### About this exercise
Pictures stay out of the copy, which must hold exactly the lines from the one containing "Screen dimensions: 1328x475" through the end of the material below.

### Source information
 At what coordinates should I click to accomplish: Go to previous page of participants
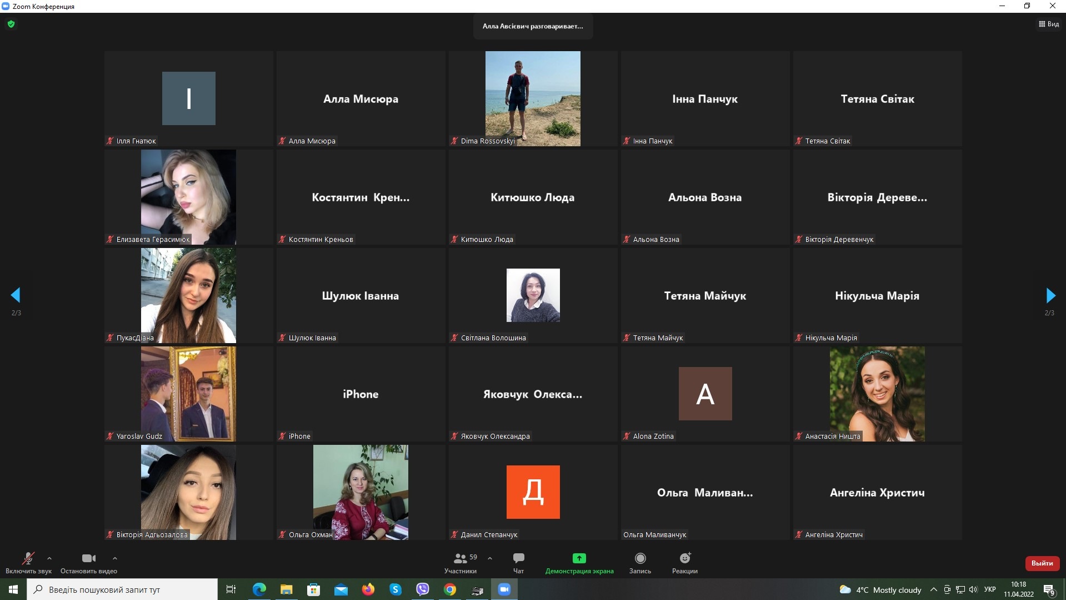pyautogui.click(x=16, y=295)
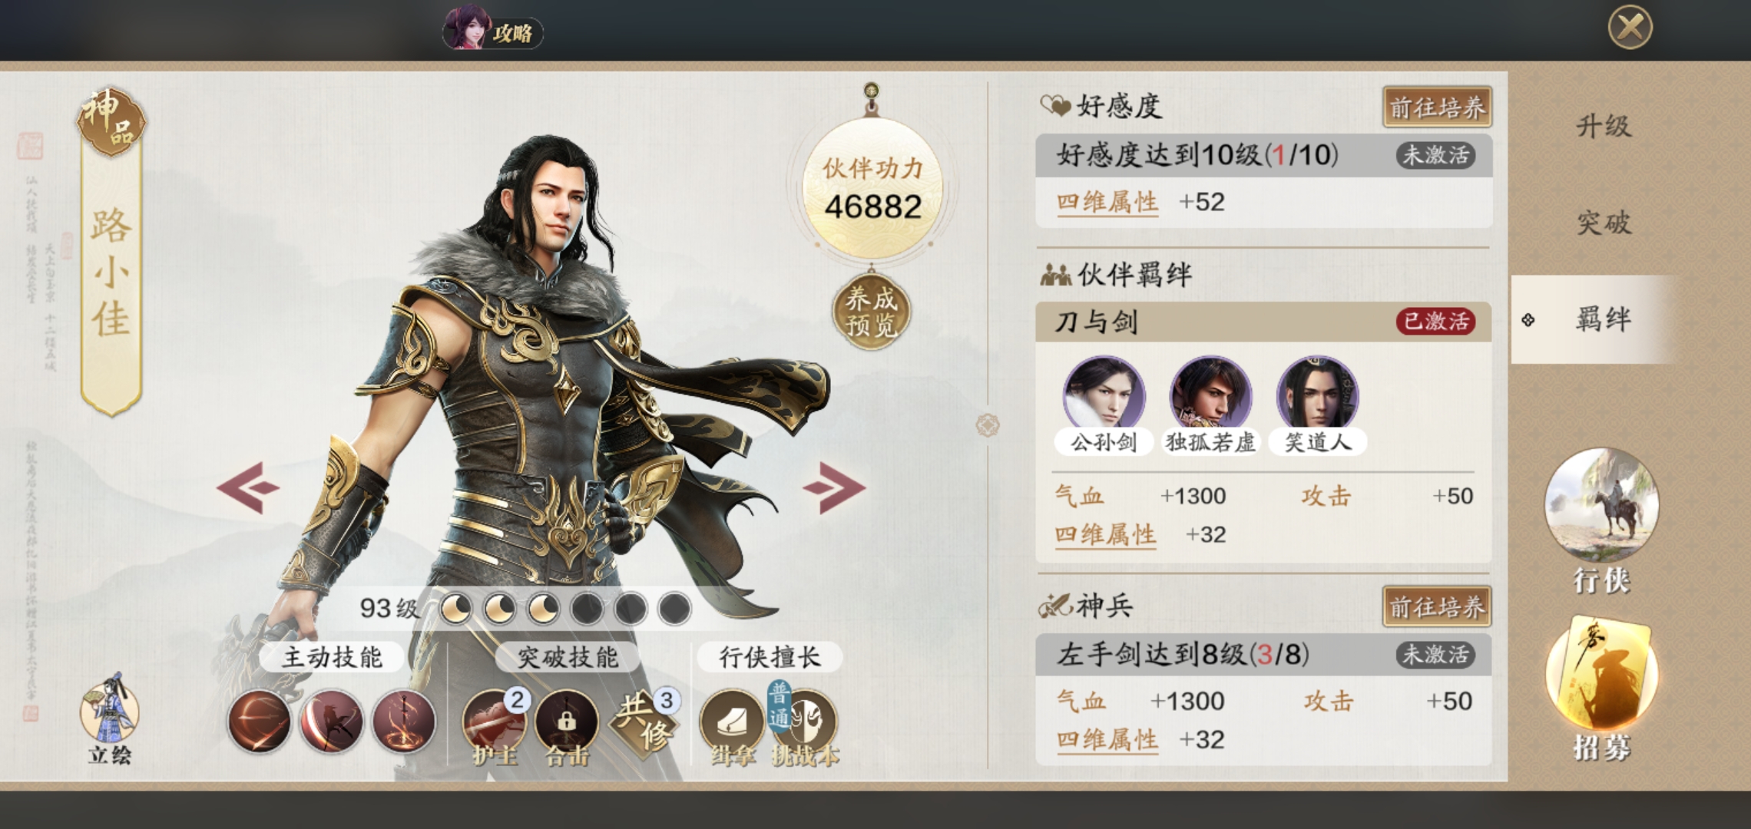Viewport: 1751px width, 829px height.
Task: Tap the 缉拿 adventure specialty icon
Action: point(731,727)
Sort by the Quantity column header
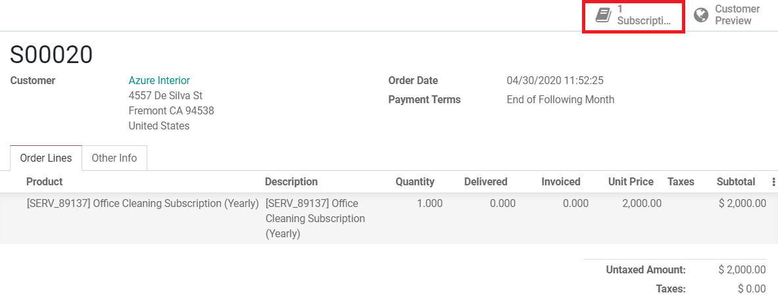This screenshot has width=778, height=301. tap(415, 182)
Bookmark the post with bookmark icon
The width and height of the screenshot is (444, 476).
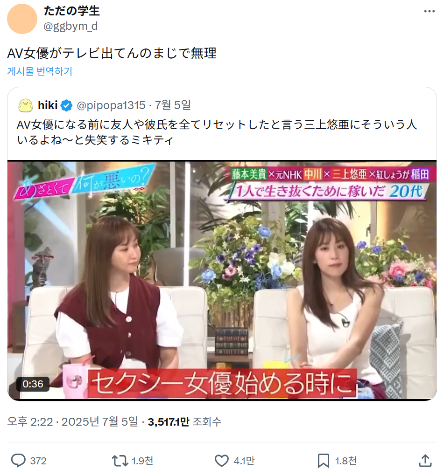click(x=323, y=461)
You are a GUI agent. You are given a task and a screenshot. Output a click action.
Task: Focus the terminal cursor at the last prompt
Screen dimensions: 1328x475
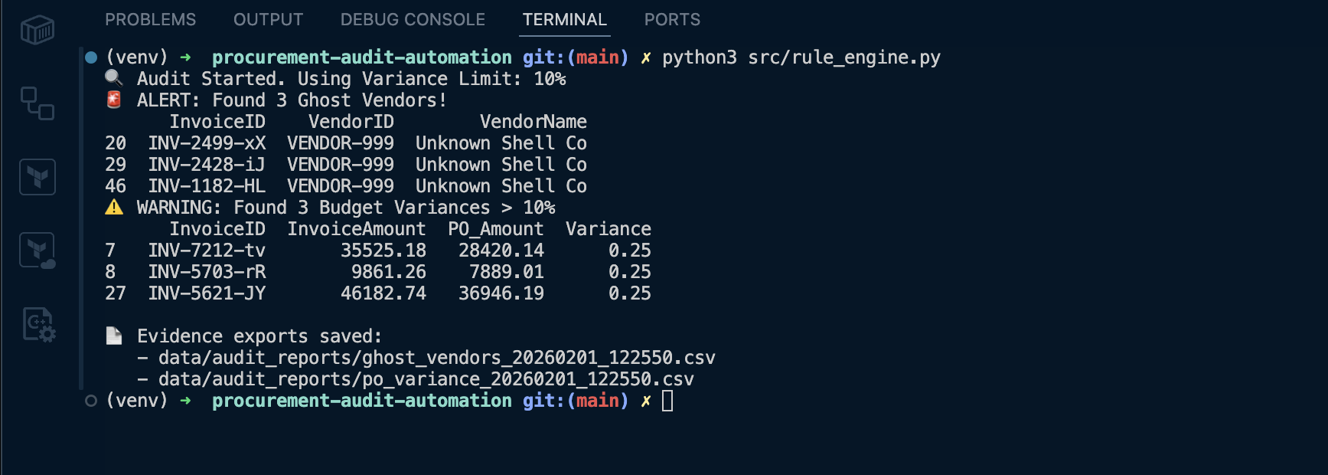coord(667,401)
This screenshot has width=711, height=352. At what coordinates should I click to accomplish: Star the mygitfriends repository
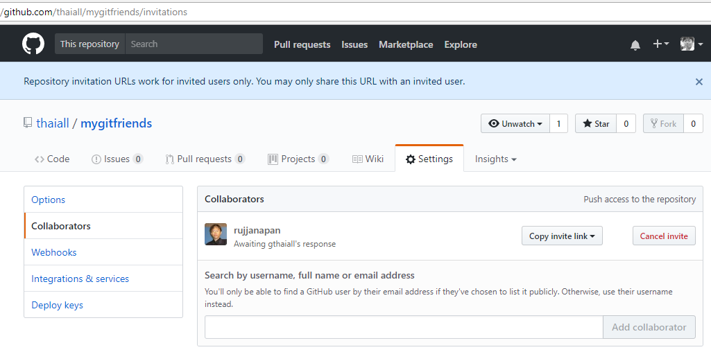click(x=596, y=123)
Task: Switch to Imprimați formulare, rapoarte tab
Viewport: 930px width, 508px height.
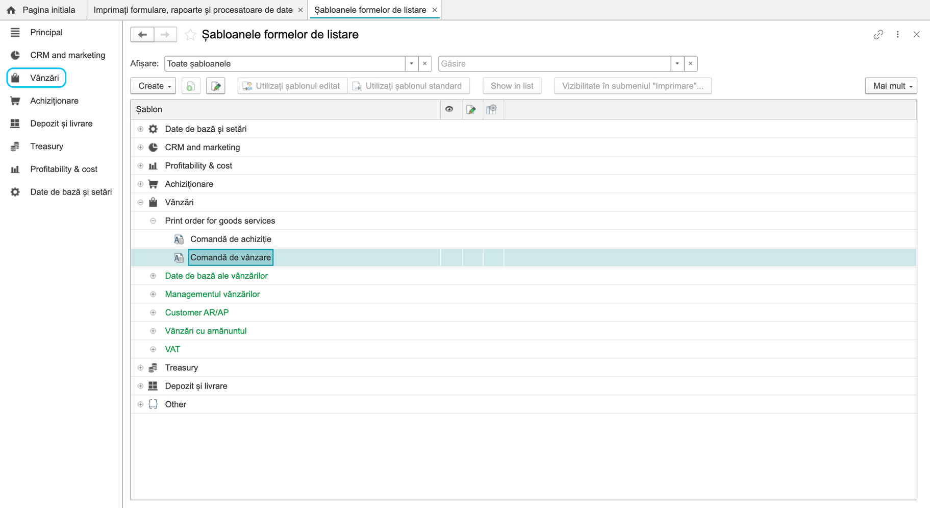Action: [x=193, y=10]
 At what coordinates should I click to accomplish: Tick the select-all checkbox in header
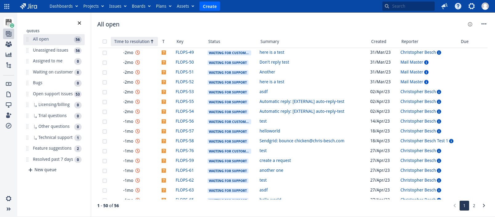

### Output of the exercise
Screen dimensions: 1328x475
coord(667,401)
This screenshot has width=711, height=352. At what coordinates should I click to accomplish: Star the mygitfriends repository
click(x=596, y=123)
Task: Switch to Imprimați formulare, rapoarte tab
Viewport: 930px width, 508px height.
Action: [x=193, y=10]
 At what coordinates should I click to accomplish: Tick the select-all checkbox in header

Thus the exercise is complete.